Thanks to symmetries this rules con be grouped into 88 classes with equivalent characteristics [12]. Another distinction can be made, grouping the ECAs according to the general behavior they display. The first step in this direction was done by Wolfram [13], that identified four classes with the following description:

  • Class 1: CA states evolve to a homogeneous behavior
  • Class 2: CA states evolve periodically
  • Class 3: CA states evolve with no defined pattern
  • Class 4: can show all evolution patterns in an unpredictable manner

A more refined analysis by Li and Packard divided the Class 2 into two different sub-classes, distinguishing between fixed point and periodic CA. Class 3 rules are defined as globally chaotic and class 4 are considered difficult to include in specific categories.

ReCA Architecture

In the first stage the input needs to be mapped into the CA system. In the literature the ReCA approach has only been tested with binary test sets, so the chosen procedure for the input data is to translate directly the input onto the first state of the CA. In the original design [1] this was done by a random permutation of the elements of the input vector in a vector of the same dimension, $\text{L}_{\text{in}}$. The reservoir was then composed of \( \text{R} \) different ECA systems, each of which had a different random mapping as encoder. The evolution was done using the combination of the \( \text{R} \) reservoirs, so that the information could flow between one and the other. This approach yielded better results than letting them evolve separately. The starting vector for the ECA system is then the combination of the \( \text{R} \) mappings of the starting input vector, making it of dimensions $\text{R} \cdot \text{L}_{\text{in}}$.

An improvement over the here discussed method, proposed in [4], is to map the input into a different sized vector $\text{L}_{\text{d}}$, with $\text{L}_{\text{d}} > \text{L}_{\text{in}}$, padded with zeros. The higher dimension of the input vector allows the CA system to evolve with more freedom. Using a number of recombinations \( \text{R} \) the input vector to the CA system will be of dimensions $\text{R} \cdot \text{L}_{\text{d}}$. At the boundaries of the CA are used periodic boundary conditions (PBC), so that the last cell is neighbor with the first one.
***
▶ [TASK 1] Retype the cellular automata excerpt between "A more refined" and "in specific categories.", inclusive.
The rows below have no connection to the cellular automata excerpt.
***
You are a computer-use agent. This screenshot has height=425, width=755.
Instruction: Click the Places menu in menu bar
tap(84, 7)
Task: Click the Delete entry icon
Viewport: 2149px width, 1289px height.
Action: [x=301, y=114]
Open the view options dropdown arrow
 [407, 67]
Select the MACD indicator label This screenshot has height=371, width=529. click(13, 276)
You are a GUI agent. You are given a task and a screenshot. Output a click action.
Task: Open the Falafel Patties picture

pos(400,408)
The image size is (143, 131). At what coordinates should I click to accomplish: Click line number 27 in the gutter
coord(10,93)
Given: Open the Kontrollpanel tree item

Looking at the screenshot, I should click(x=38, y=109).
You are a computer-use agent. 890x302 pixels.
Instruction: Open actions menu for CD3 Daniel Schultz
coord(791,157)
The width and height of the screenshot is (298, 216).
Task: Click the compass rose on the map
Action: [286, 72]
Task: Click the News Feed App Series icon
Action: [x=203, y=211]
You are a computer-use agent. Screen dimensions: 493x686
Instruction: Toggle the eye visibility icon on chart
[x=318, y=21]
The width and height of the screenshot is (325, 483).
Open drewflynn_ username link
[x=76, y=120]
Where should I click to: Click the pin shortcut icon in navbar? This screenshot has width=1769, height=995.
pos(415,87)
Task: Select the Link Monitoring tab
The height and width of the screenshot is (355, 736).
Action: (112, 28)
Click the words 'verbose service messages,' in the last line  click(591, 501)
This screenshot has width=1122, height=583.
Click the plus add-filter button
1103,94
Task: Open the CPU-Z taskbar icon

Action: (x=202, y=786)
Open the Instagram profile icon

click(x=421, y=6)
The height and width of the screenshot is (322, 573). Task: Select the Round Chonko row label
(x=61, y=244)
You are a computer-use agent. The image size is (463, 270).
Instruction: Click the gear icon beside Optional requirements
***
▶ [TASK 2] Find each line in the rows that contains the word "This" and copy those lines.

▶ [WRITTEN REPLY 1]
A more refined analysis by Li and Packard divided the Class 2 into two different sub-classes, distinguishing between fixed point and periodic CA. Class 3 rules are defined as globally chaotic and class 4 are considered difficult to include in specific categories.

▶ [WRITTEN REPLY 2]
You are a computer-use agent. This screenshot has height=425, width=755.
Select the MACD indicator label This screenshot has height=371, width=529. click(13, 276)
Where should I click to: Click the pin shortcut icon in navbar? This screenshot has width=1769, height=995.
This screenshot has width=1122, height=583.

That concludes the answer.